▶ STATED TASK
Reproduce the rows below with "Viewport" renamed to "Screen size" throughout, leaving everything else unchanged and leaving out the pictures.

====

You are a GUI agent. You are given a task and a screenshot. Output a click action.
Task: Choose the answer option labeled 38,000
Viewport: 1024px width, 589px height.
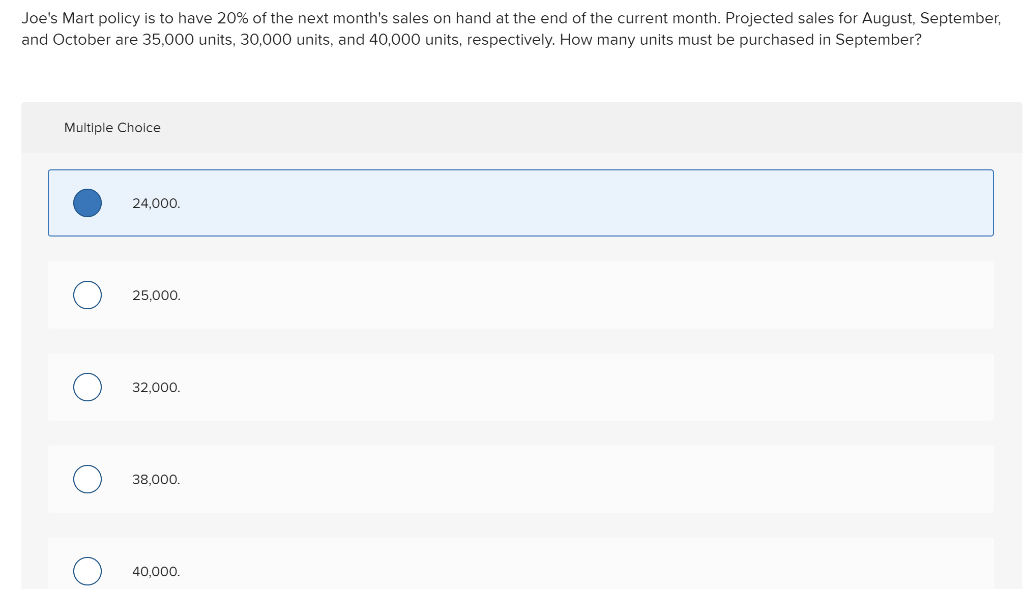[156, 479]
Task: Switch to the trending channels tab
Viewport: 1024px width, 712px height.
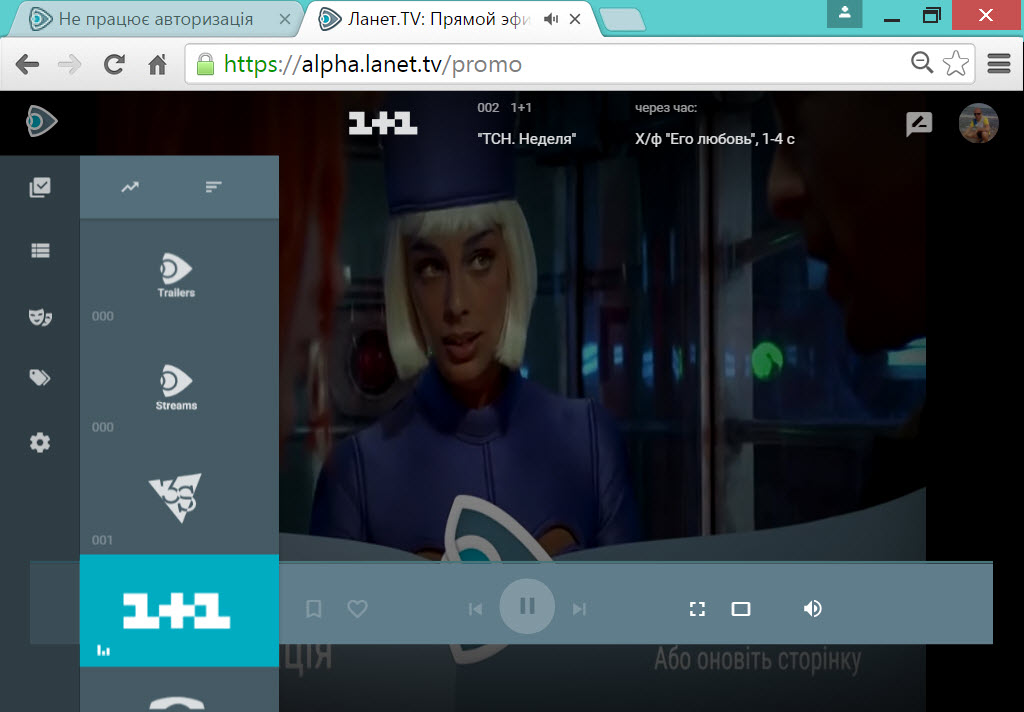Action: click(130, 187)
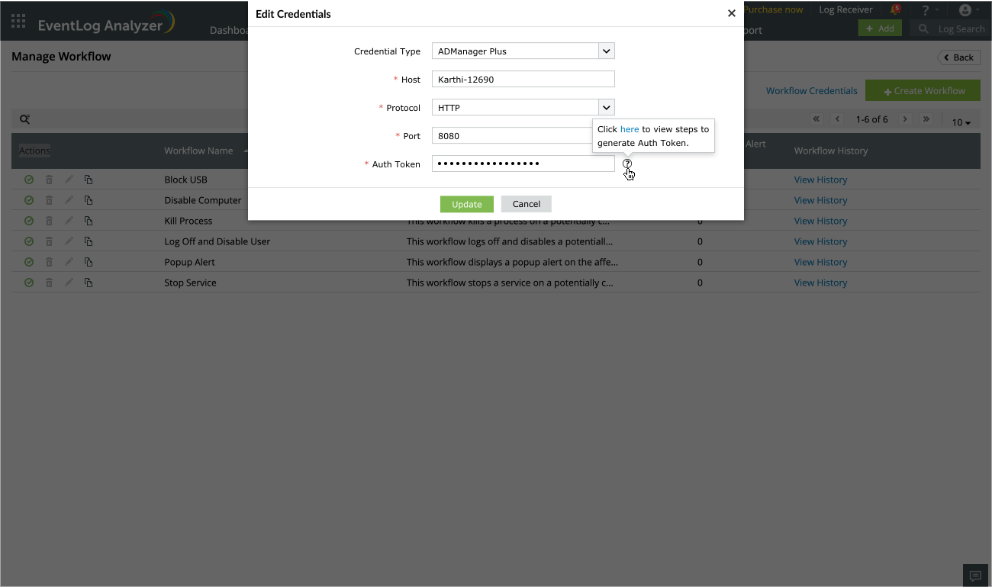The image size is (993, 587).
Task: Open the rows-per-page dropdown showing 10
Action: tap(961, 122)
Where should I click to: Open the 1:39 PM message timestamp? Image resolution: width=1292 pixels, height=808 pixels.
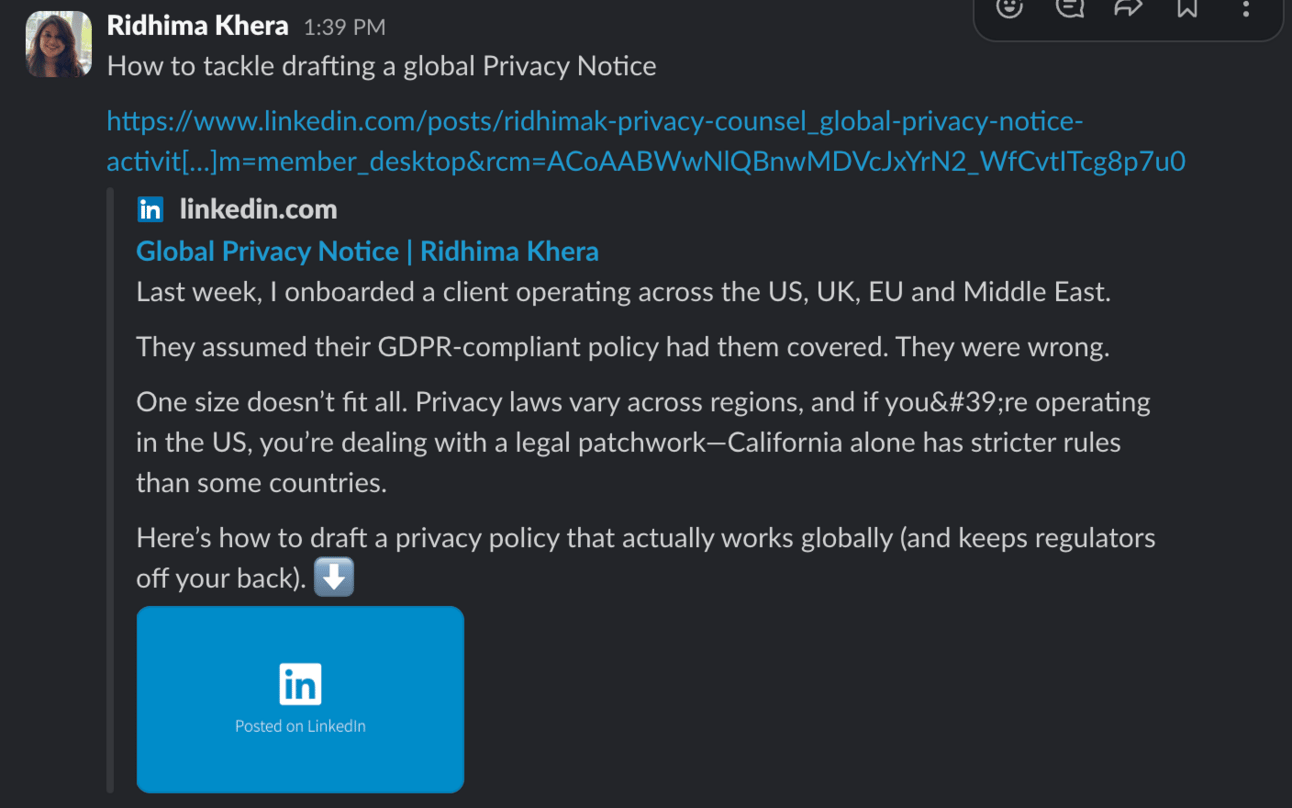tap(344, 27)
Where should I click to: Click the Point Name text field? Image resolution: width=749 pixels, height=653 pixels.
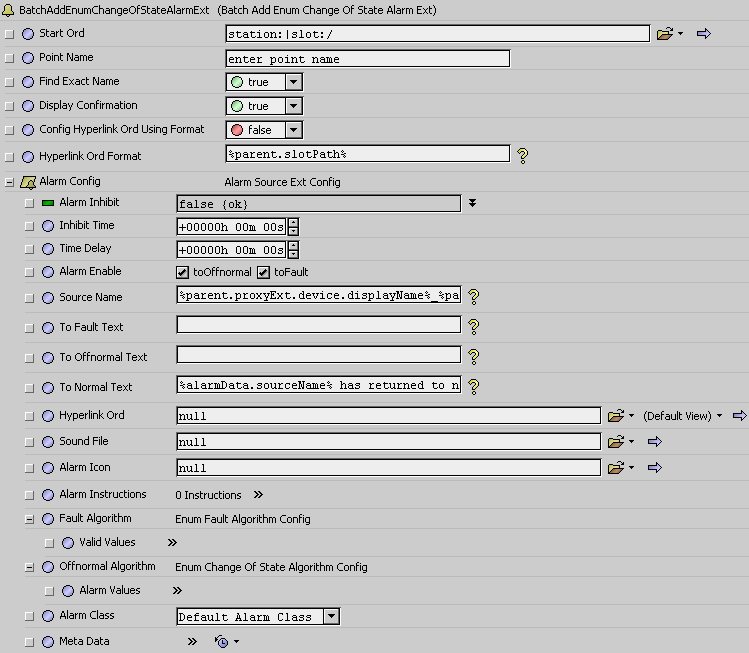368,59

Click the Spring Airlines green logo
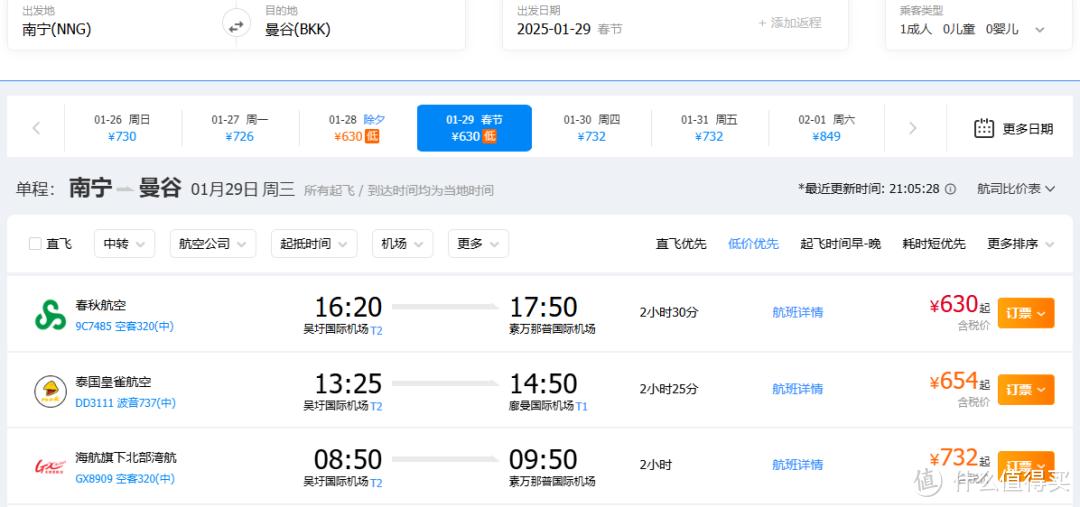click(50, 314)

====

▶ WRITTEN REPLY
You are a GUI agent. You are given a task and a screenshot. Output a click action.
Task: Choose the answer option labeled 38,000
Screen size: 1024px width, 589px height.
[156, 479]
Task: Switch to the trending channels tab
Screen size: 1024px width, 712px height.
Action: click(130, 187)
The image size is (993, 587).
Task: Open the rows-per-page dropdown showing 10
Action: tap(961, 122)
Where should I click to: Open the 1:39 PM message timestamp? Image resolution: width=1292 pixels, height=808 pixels.
tap(344, 27)
Where should I click to: Click the Point Name text field? Image resolution: width=749 pixels, height=653 pixels.
368,59

Click the Spring Airlines green logo
click(50, 314)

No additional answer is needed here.